▶ Exercise objective
Reproduce all of the following material word for word, keeping every line unchanged.

▶ Data excerpts
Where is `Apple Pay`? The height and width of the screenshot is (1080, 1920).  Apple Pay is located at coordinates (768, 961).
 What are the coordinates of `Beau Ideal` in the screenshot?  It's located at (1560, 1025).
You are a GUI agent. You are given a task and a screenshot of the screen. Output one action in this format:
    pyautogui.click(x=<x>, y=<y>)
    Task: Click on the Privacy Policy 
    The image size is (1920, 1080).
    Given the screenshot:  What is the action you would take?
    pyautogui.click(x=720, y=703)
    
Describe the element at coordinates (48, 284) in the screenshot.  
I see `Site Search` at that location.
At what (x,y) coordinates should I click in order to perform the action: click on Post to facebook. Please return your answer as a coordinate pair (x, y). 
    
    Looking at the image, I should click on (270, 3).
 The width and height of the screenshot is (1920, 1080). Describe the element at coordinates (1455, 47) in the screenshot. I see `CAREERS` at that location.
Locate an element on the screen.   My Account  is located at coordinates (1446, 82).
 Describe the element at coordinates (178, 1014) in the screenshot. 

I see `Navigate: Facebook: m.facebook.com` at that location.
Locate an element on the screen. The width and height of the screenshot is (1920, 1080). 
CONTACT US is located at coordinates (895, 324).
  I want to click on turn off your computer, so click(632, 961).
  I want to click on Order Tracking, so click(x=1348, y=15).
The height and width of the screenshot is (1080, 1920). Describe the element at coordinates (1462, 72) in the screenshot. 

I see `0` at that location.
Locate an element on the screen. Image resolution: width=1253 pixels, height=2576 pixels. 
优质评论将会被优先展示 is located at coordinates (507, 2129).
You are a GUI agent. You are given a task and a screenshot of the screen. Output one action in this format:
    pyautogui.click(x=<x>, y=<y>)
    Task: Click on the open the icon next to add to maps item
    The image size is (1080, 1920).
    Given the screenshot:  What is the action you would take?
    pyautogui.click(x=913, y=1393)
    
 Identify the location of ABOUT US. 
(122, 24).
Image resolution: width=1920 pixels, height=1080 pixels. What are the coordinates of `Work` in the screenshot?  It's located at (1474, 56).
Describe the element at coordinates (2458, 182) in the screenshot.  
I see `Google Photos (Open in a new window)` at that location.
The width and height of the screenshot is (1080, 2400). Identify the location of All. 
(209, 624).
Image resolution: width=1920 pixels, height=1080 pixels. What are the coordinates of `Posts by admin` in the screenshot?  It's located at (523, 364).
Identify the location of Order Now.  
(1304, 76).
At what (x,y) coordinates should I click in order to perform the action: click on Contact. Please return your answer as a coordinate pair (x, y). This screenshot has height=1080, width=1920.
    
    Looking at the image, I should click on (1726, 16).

▶ Full output
Where is `Apple Pay`? The height and width of the screenshot is (1080, 1920).  Apple Pay is located at coordinates (768, 961).
 What are the coordinates of `Beau Ideal` in the screenshot?  It's located at (1560, 1025).
You are a GUI agent. You are given a task and a screenshot of the screen. Output one action in this format:
    pyautogui.click(x=<x>, y=<y>)
    Task: Click on the Privacy Policy 
    The image size is (1920, 1080).
    Given the screenshot:  What is the action you would take?
    pyautogui.click(x=720, y=703)
    
Describe the element at coordinates (48, 284) in the screenshot.  
I see `Site Search` at that location.
At what (x,y) coordinates should I click in order to perform the action: click on Post to facebook. Please return your answer as a coordinate pair (x, y). 
    
    Looking at the image, I should click on (270, 3).
 The width and height of the screenshot is (1920, 1080). Describe the element at coordinates (1455, 47) in the screenshot. I see `CAREERS` at that location.
Locate an element on the screen.   My Account  is located at coordinates (1446, 82).
 Describe the element at coordinates (178, 1014) in the screenshot. 

I see `Navigate: Facebook: m.facebook.com` at that location.
Locate an element on the screen. The width and height of the screenshot is (1920, 1080). 
CONTACT US is located at coordinates (895, 324).
  I want to click on turn off your computer, so click(632, 961).
  I want to click on Order Tracking, so click(x=1348, y=15).
The height and width of the screenshot is (1080, 1920). Describe the element at coordinates (1462, 72) in the screenshot. 

I see `0` at that location.
Locate an element on the screen. Image resolution: width=1253 pixels, height=2576 pixels. 
优质评论将会被优先展示 is located at coordinates (507, 2129).
You are a GUI agent. You are given a task and a screenshot of the screen. Output one action in this format:
    pyautogui.click(x=<x>, y=<y>)
    Task: Click on the open the icon next to add to maps item
    The image size is (1080, 1920).
    Given the screenshot:  What is the action you would take?
    pyautogui.click(x=913, y=1393)
    
 Identify the location of ABOUT US. 
(122, 24).
Image resolution: width=1920 pixels, height=1080 pixels. What are the coordinates of `Work` in the screenshot?  It's located at (1474, 56).
Describe the element at coordinates (2458, 182) in the screenshot.  
I see `Google Photos (Open in a new window)` at that location.
The width and height of the screenshot is (1080, 2400). Identify the location of All. 
(209, 624).
Image resolution: width=1920 pixels, height=1080 pixels. What are the coordinates of `Posts by admin` in the screenshot?  It's located at (523, 364).
Identify the location of Order Now.  
(1304, 76).
At what (x,y) coordinates should I click in order to perform the action: click on Contact. Please return your answer as a coordinate pair (x, y). This screenshot has height=1080, width=1920.
    
    Looking at the image, I should click on (1726, 16).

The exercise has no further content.